:: What is being asked ::
For this exercise, transcribe all the records below exactly.

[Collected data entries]
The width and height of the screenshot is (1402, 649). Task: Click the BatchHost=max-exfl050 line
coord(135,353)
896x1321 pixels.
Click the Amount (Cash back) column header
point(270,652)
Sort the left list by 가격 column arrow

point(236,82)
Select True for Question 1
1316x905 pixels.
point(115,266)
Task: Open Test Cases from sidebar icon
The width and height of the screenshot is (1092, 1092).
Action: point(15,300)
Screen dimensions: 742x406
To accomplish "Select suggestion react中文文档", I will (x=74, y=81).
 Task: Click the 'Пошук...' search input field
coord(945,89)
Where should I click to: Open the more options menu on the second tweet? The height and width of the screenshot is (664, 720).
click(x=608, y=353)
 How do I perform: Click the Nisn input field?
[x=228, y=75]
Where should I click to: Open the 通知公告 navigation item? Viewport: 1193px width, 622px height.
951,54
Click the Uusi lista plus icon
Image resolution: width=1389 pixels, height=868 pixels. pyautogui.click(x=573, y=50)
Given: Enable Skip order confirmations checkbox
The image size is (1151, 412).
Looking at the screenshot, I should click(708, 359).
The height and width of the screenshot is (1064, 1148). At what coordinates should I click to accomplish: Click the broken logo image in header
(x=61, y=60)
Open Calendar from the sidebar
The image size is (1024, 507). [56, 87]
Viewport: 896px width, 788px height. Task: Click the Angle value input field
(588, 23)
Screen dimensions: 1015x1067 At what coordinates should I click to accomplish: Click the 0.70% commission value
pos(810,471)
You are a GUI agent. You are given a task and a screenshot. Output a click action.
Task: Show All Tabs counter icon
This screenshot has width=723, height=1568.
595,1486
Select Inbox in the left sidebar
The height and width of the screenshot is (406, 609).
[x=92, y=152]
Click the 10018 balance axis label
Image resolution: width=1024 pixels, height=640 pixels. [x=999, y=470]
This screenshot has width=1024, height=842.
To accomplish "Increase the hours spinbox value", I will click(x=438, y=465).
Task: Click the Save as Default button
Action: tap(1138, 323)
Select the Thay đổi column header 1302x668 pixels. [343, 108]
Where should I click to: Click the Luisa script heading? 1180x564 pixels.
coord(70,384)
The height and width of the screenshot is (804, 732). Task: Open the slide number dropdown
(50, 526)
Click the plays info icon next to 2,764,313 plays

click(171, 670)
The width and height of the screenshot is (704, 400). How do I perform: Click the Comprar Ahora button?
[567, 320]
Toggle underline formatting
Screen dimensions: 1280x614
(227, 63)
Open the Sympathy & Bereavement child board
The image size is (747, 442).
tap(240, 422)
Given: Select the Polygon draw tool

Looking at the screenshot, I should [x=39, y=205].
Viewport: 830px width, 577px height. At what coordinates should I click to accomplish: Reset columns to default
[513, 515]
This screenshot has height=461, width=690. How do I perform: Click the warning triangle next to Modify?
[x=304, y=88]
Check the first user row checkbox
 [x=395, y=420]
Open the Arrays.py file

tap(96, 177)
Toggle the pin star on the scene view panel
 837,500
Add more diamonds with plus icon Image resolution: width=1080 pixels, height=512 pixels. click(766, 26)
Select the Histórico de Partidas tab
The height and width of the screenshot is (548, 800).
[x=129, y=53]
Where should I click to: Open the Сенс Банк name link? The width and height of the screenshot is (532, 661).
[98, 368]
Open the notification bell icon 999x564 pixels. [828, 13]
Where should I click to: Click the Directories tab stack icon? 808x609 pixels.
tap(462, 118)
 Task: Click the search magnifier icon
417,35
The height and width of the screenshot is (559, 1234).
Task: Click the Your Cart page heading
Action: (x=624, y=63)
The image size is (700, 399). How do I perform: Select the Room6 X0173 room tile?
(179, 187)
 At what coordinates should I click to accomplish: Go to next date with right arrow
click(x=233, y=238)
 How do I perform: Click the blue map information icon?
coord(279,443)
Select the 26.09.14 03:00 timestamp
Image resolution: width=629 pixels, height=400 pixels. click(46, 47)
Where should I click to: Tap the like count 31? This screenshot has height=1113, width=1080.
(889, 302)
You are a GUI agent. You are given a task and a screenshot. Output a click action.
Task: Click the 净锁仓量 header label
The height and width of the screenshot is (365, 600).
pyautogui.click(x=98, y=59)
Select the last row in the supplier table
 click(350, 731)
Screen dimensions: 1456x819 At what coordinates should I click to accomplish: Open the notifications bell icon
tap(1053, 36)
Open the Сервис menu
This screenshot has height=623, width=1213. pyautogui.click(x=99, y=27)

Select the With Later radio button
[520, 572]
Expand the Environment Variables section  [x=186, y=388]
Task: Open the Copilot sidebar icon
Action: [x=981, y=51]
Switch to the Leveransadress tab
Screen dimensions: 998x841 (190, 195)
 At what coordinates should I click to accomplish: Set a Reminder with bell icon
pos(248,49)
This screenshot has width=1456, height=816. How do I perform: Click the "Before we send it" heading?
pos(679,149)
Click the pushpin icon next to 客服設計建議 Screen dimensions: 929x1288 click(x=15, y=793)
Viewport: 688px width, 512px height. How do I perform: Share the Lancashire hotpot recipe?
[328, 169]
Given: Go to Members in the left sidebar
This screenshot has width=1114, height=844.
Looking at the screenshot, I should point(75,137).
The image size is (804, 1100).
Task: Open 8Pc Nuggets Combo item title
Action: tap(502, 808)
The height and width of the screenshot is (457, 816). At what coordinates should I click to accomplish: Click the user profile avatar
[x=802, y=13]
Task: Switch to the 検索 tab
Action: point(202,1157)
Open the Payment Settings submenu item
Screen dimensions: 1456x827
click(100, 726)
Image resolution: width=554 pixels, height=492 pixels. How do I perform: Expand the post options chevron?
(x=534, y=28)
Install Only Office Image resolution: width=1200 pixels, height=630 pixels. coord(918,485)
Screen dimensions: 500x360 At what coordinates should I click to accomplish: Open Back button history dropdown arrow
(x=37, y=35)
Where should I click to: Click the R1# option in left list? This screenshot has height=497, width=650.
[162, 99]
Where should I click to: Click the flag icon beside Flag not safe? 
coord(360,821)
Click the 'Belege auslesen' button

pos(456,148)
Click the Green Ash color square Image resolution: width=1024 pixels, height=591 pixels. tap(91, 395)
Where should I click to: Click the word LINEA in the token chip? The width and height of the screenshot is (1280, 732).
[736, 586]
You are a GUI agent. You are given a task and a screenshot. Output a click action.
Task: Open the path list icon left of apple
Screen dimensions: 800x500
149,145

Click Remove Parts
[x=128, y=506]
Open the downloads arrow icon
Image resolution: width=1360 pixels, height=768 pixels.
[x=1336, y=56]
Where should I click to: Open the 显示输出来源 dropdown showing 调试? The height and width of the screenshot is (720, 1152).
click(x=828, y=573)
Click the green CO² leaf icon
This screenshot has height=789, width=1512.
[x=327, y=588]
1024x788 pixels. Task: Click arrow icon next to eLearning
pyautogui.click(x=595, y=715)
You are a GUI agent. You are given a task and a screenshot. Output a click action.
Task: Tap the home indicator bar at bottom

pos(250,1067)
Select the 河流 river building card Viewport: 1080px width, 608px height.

:: Task answer ::
The width and height of the screenshot is (1402, 649). Task: Click the BatchHost=max-exfl050 line
coord(135,353)
896x1321 pixels.
Click the Amount (Cash back) column header
point(270,652)
Sort the left list by 가격 column arrow

point(236,82)
Select True for Question 1
1316x905 pixels.
point(115,266)
Task: Open Test Cases from sidebar icon
The width and height of the screenshot is (1092, 1092).
Action: point(15,300)
Screen dimensions: 742x406
To accomplish "Select suggestion react中文文档", I will (x=74, y=81).
 Task: Click the 'Пошук...' search input field
coord(945,89)
Where should I click to: Open the more options menu on the second tweet? The height and width of the screenshot is (664, 720).
click(x=608, y=353)
 How do I perform: Click the Nisn input field?
[x=228, y=75]
Where should I click to: Open the 通知公告 navigation item? Viewport: 1193px width, 622px height.
951,54
Click the Uusi lista plus icon
Image resolution: width=1389 pixels, height=868 pixels. pyautogui.click(x=573, y=50)
Given: Enable Skip order confirmations checkbox
The image size is (1151, 412).
Looking at the screenshot, I should click(708, 359).
The height and width of the screenshot is (1064, 1148). At what coordinates should I click to accomplish: Click the broken logo image in header
(x=61, y=60)
Open Calendar from the sidebar
The image size is (1024, 507). [56, 87]
Viewport: 896px width, 788px height. Task: Click the Angle value input field
(588, 23)
Screen dimensions: 1015x1067 At what coordinates should I click to accomplish: Click the 0.70% commission value
pos(810,471)
You are a GUI agent. You are given a task and a screenshot. Output a click action.
Task: Show All Tabs counter icon
This screenshot has width=723, height=1568.
595,1486
Select Inbox in the left sidebar
The height and width of the screenshot is (406, 609).
[x=92, y=152]
Click the 10018 balance axis label
Image resolution: width=1024 pixels, height=640 pixels. [x=999, y=470]
This screenshot has width=1024, height=842.
To accomplish "Increase the hours spinbox value", I will click(x=438, y=465).
Task: Click the Save as Default button
Action: tap(1138, 323)
Select the Thay đổi column header 1302x668 pixels. [343, 108]
Where should I click to: Click the Luisa script heading? 1180x564 pixels.
coord(70,384)
The height and width of the screenshot is (804, 732). Task: Open the slide number dropdown
(50, 526)
Click the plays info icon next to 2,764,313 plays

click(171, 670)
The width and height of the screenshot is (704, 400). How do I perform: Click the Comprar Ahora button?
[567, 320]
Toggle underline formatting
Screen dimensions: 1280x614
(227, 63)
Open the Sympathy & Bereavement child board
The image size is (747, 442).
tap(240, 422)
Given: Select the Polygon draw tool

Looking at the screenshot, I should [x=39, y=205].
Viewport: 830px width, 577px height. At what coordinates should I click to accomplish: Reset columns to default
[513, 515]
This screenshot has height=461, width=690. How do I perform: Click the warning triangle next to Modify?
[x=304, y=88]
Check the first user row checkbox
 [x=395, y=420]
Open the Arrays.py file

tap(96, 177)
Toggle the pin star on the scene view panel
 837,500
Add more diamonds with plus icon Image resolution: width=1080 pixels, height=512 pixels. click(766, 26)
Select the Histórico de Partidas tab
The height and width of the screenshot is (548, 800).
[x=129, y=53]
Where should I click to: Open the Сенс Банк name link? The width and height of the screenshot is (532, 661).
[98, 368]
Open the notification bell icon 999x564 pixels. [828, 13]
Where should I click to: Click the Directories tab stack icon? 808x609 pixels.
tap(462, 118)
 Task: Click the search magnifier icon
417,35
The height and width of the screenshot is (559, 1234).
Task: Click the Your Cart page heading
Action: (x=624, y=63)
The image size is (700, 399). How do I perform: Select the Room6 X0173 room tile?
(179, 187)
 At what coordinates should I click to accomplish: Go to next date with right arrow
click(x=233, y=238)
 How do I perform: Click the blue map information icon?
coord(279,443)
Select the 26.09.14 03:00 timestamp
Image resolution: width=629 pixels, height=400 pixels. click(46, 47)
Where should I click to: Tap the like count 31? This screenshot has height=1113, width=1080.
(889, 302)
You are a GUI agent. You are given a task and a screenshot. Output a click action.
Task: Click the 净锁仓量 header label
The height and width of the screenshot is (365, 600).
pyautogui.click(x=98, y=59)
Select the last row in the supplier table
 click(350, 731)
Screen dimensions: 1456x819 At what coordinates should I click to accomplish: Open the notifications bell icon
tap(1053, 36)
Open the Сервис menu
This screenshot has height=623, width=1213. pyautogui.click(x=99, y=27)

Select the With Later radio button
[520, 572]
Expand the Environment Variables section  [x=186, y=388]
Task: Open the Copilot sidebar icon
Action: [x=981, y=51]
Switch to the Leveransadress tab
Screen dimensions: 998x841 (190, 195)
 At what coordinates should I click to accomplish: Set a Reminder with bell icon
pos(248,49)
This screenshot has width=1456, height=816. How do I perform: Click the "Before we send it" heading?
pos(679,149)
Click the pushpin icon next to 客服設計建議 Screen dimensions: 929x1288 click(x=15, y=793)
Viewport: 688px width, 512px height. How do I perform: Share the Lancashire hotpot recipe?
[328, 169]
Given: Go to Members in the left sidebar
This screenshot has width=1114, height=844.
Looking at the screenshot, I should point(75,137).
The image size is (804, 1100).
Task: Open 8Pc Nuggets Combo item title
Action: tap(502, 808)
The height and width of the screenshot is (457, 816). At what coordinates should I click to accomplish: Click the user profile avatar
[x=802, y=13]
Task: Switch to the 検索 tab
Action: point(202,1157)
Open the Payment Settings submenu item
Screen dimensions: 1456x827
click(100, 726)
Image resolution: width=554 pixels, height=492 pixels. How do I perform: Expand the post options chevron?
(x=534, y=28)
Install Only Office Image resolution: width=1200 pixels, height=630 pixels. coord(918,485)
Screen dimensions: 500x360 At what coordinates should I click to accomplish: Open Back button history dropdown arrow
(x=37, y=35)
Where should I click to: Click the R1# option in left list? This screenshot has height=497, width=650.
[162, 99]
Where should I click to: Click the flag icon beside Flag not safe? 
coord(360,821)
Click the 'Belege auslesen' button

pos(456,148)
Click the Green Ash color square Image resolution: width=1024 pixels, height=591 pixels. tap(91, 395)
Where should I click to: Click the word LINEA in the token chip? The width and height of the screenshot is (1280, 732).
[736, 586]
You are a GUI agent. You are given a task and a screenshot. Output a click action.
Task: Open the path list icon left of apple
Screen dimensions: 800x500
149,145

Click Remove Parts
[x=128, y=506]
Open the downloads arrow icon
Image resolution: width=1360 pixels, height=768 pixels.
[x=1336, y=56]
Where should I click to: Open the 显示输出来源 dropdown showing 调试? The height and width of the screenshot is (720, 1152).
click(x=828, y=573)
Click the green CO² leaf icon
This screenshot has height=789, width=1512.
[x=327, y=588]
1024x788 pixels. Task: Click arrow icon next to eLearning
pyautogui.click(x=595, y=715)
You are a GUI agent. You are given a task and a screenshot. Output a click action.
Task: Tap the home indicator bar at bottom

pos(250,1067)
Select the 河流 river building card Viewport: 1080px width, 608px height.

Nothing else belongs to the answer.